Lines of data
────────────────────

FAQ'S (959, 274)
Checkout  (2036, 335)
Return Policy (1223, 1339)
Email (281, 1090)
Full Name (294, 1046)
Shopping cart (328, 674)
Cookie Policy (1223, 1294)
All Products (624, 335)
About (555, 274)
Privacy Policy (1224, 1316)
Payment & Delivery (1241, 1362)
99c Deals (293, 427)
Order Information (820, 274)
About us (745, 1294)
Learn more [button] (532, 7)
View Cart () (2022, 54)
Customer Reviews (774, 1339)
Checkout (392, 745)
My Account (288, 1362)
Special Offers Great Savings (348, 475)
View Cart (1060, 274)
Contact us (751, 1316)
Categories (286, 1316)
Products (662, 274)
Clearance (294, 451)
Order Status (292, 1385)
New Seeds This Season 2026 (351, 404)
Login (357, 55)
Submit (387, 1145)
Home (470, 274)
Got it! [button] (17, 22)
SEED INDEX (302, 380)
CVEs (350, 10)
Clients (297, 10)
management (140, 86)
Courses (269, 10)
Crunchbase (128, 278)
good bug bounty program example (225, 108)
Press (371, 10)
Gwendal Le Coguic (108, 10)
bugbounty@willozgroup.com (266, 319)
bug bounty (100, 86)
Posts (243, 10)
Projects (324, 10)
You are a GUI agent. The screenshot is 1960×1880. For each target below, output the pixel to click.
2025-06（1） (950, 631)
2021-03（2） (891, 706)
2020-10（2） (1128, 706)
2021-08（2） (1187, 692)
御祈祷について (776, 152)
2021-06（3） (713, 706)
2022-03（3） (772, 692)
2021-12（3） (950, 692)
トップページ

────────────────────

> What to do
Please copy every line of the material above that contains the string "Policy". Match case exactly.

> Answer to this exercise
Return Policy (1223, 1339)
Cookie Policy (1223, 1294)
Privacy Policy (1224, 1316)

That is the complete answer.